Extracted data entries
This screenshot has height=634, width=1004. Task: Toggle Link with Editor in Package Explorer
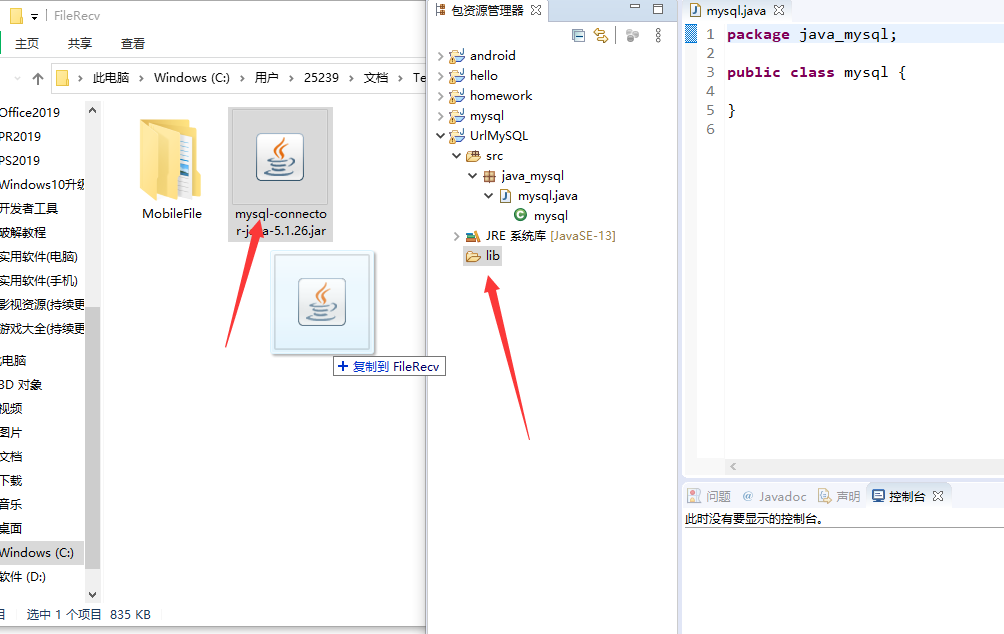pos(601,35)
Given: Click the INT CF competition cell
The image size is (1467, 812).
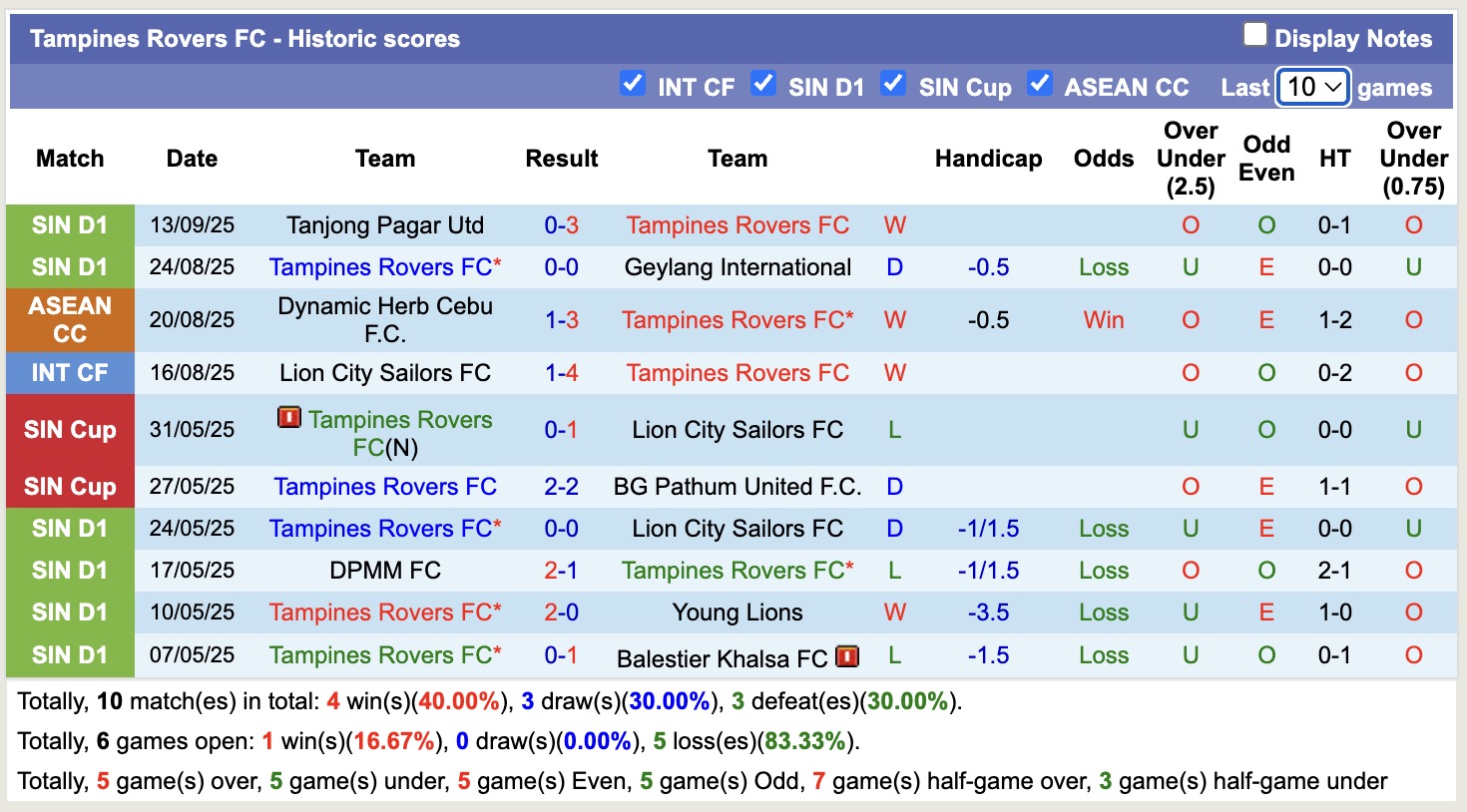Looking at the screenshot, I should [70, 373].

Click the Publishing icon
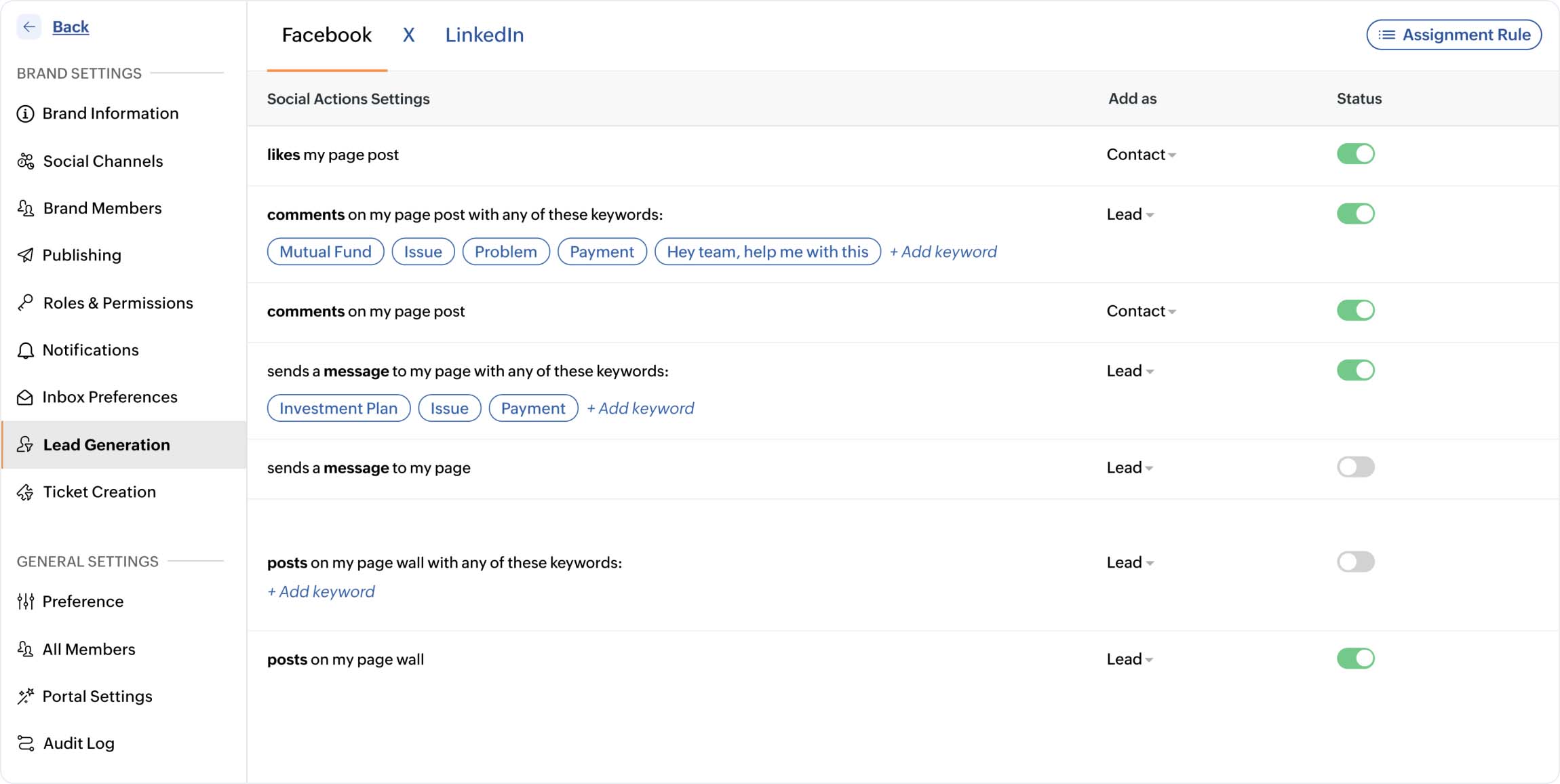[27, 254]
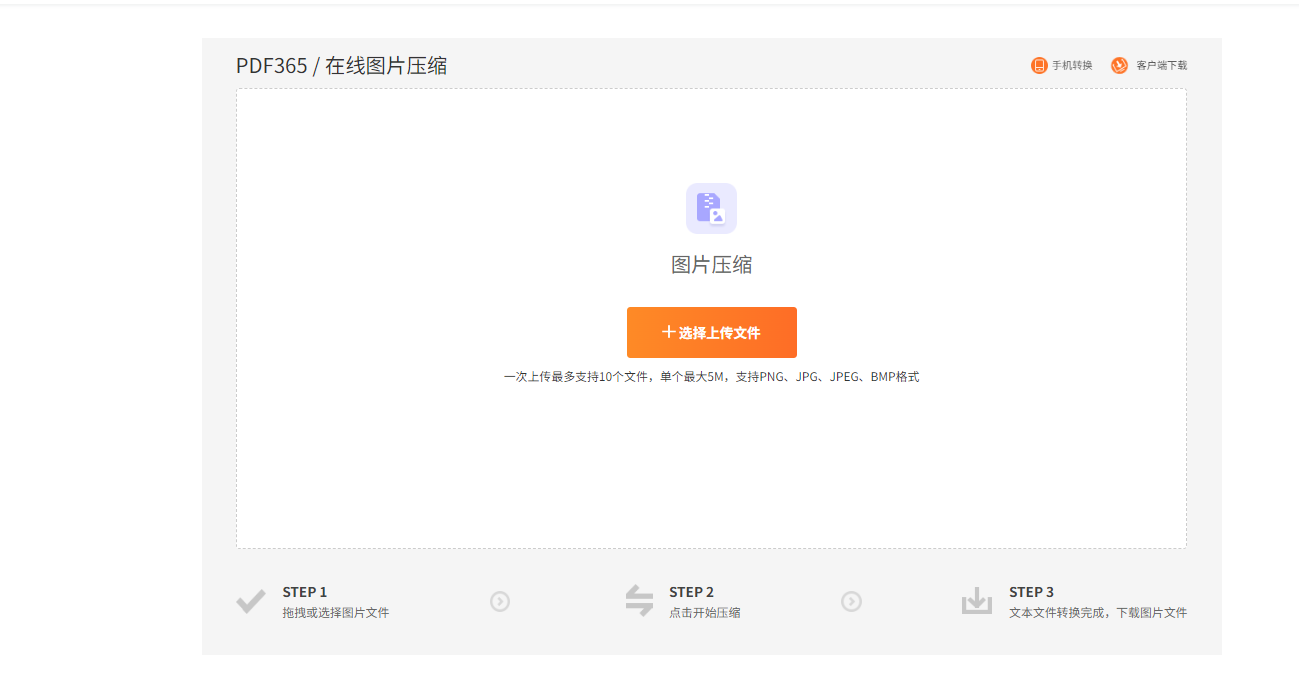Viewport: 1299px width, 679px height.
Task: Click the arrow between STEP 2 and STEP 3
Action: tap(851, 601)
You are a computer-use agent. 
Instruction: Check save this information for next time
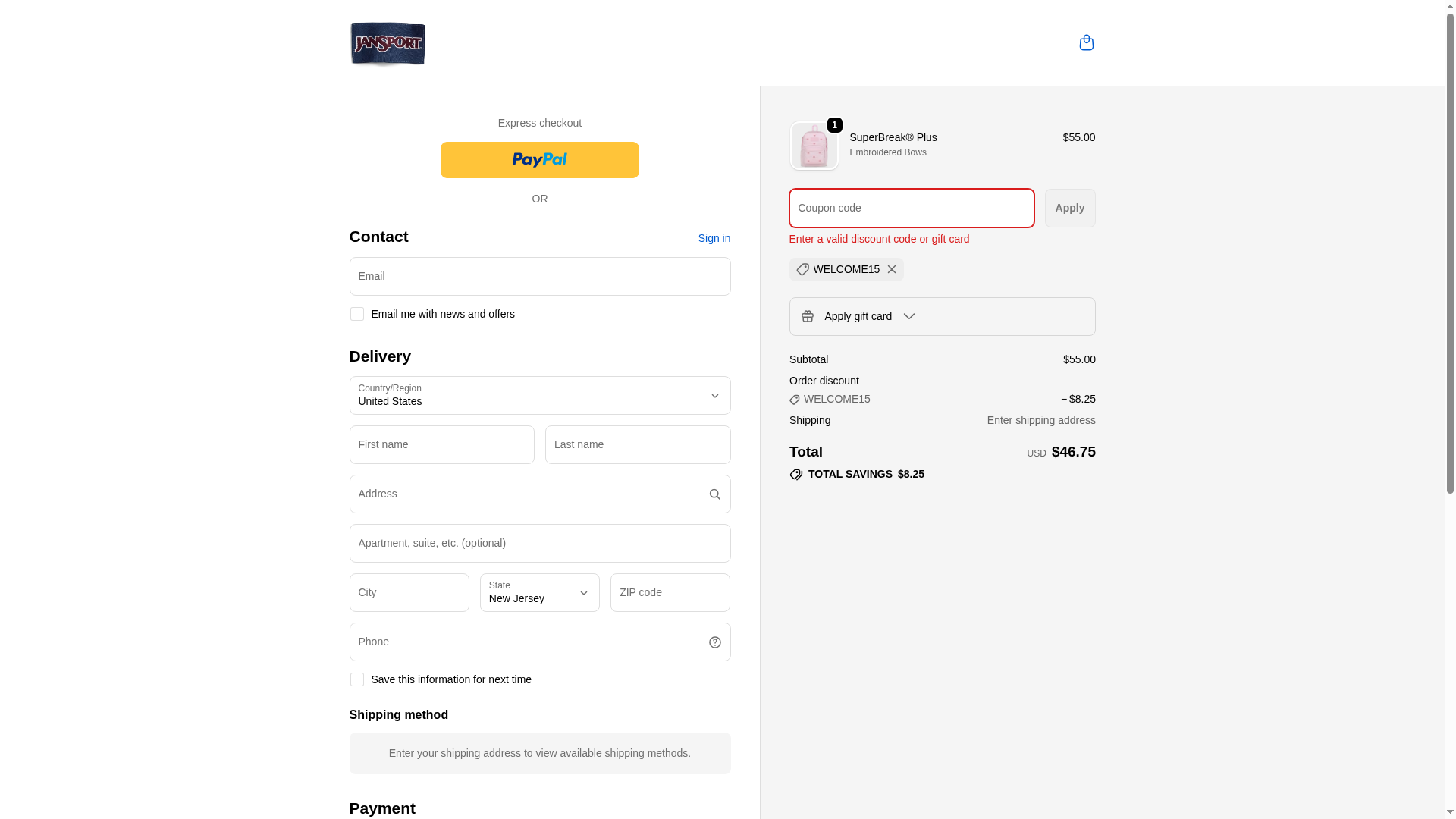click(x=356, y=679)
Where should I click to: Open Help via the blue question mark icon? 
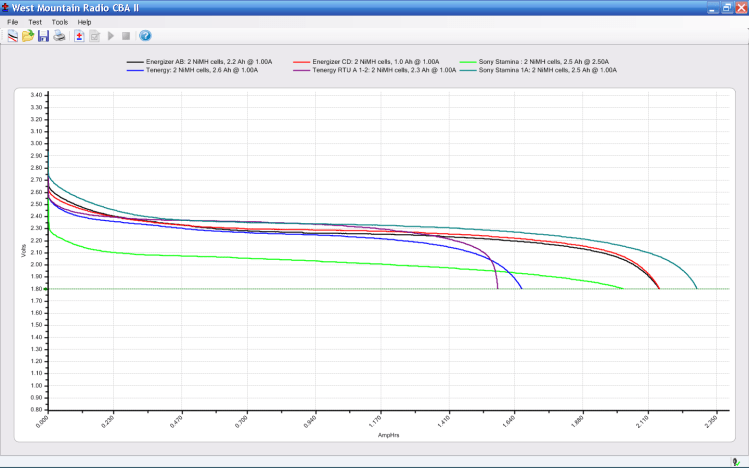click(x=145, y=36)
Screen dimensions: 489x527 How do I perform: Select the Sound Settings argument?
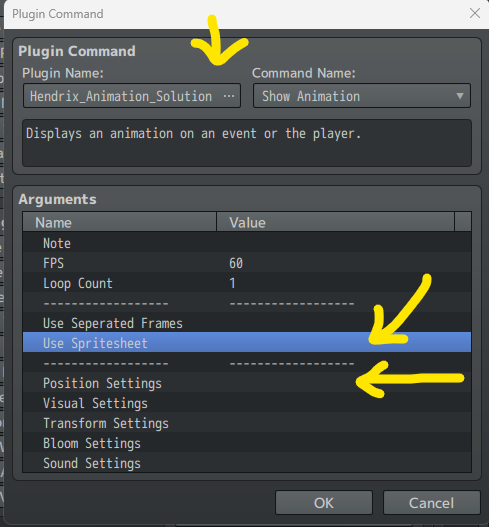[x=247, y=463]
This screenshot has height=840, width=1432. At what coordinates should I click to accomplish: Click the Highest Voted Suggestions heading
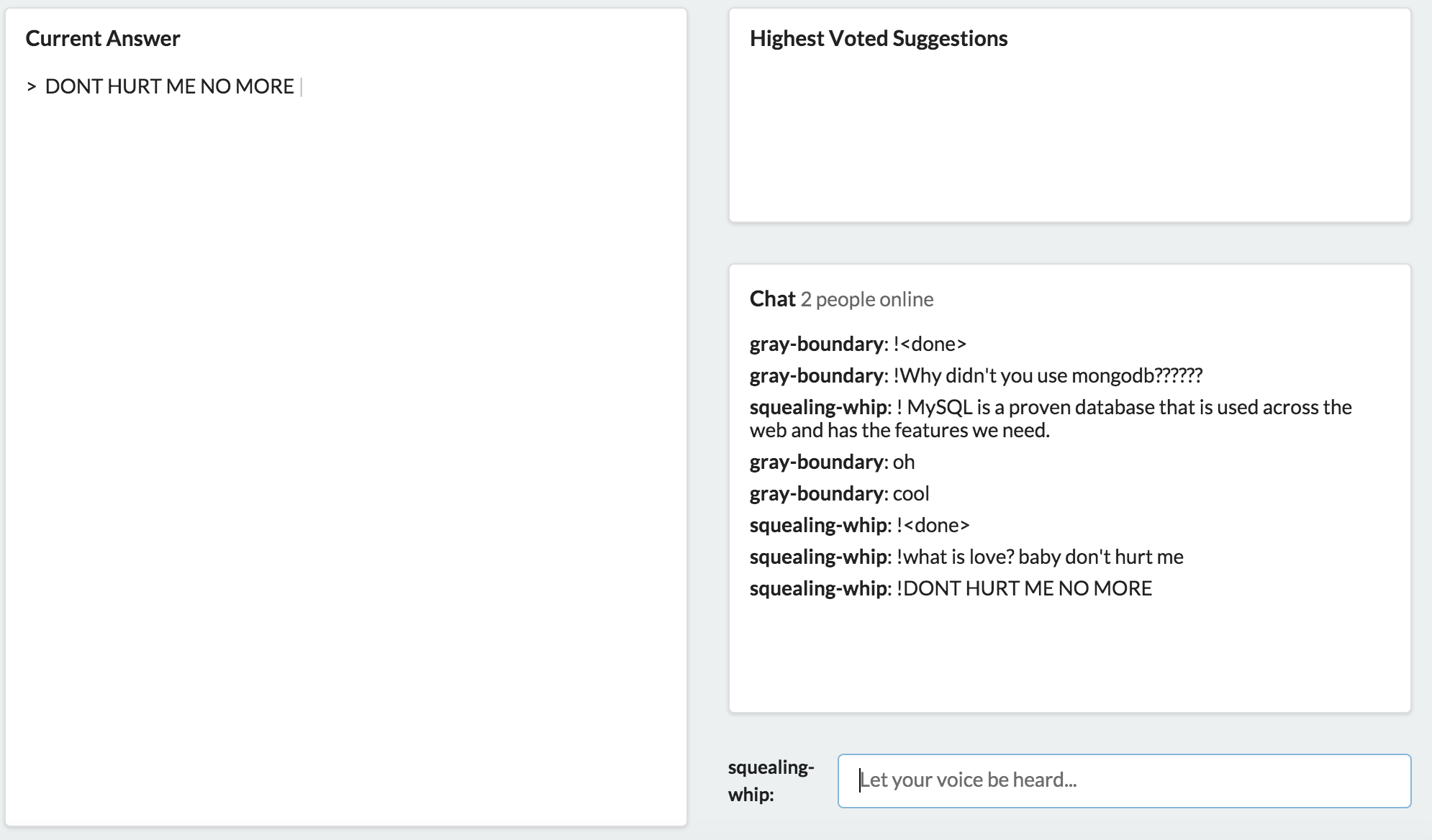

= WHAT TO DO =
Give again exactly the lines from the one holding "You are a computer-use agent." to the final line of the records, both ends included, and nothing more. Pictures do not belong in the copy.

= ANSWER TO THIS TASK =
You are a computer-use agent. 
Instruction: Check save this information for next time
click(x=356, y=679)
Where should I click to: Open Help via the blue question mark icon? 
click(x=145, y=36)
Screen dimensions: 489x527 How do I perform: Select the Sound Settings argument?
[x=247, y=463]
This screenshot has height=840, width=1432. At what coordinates should I click to accomplish: Click the Highest Voted Suggestions heading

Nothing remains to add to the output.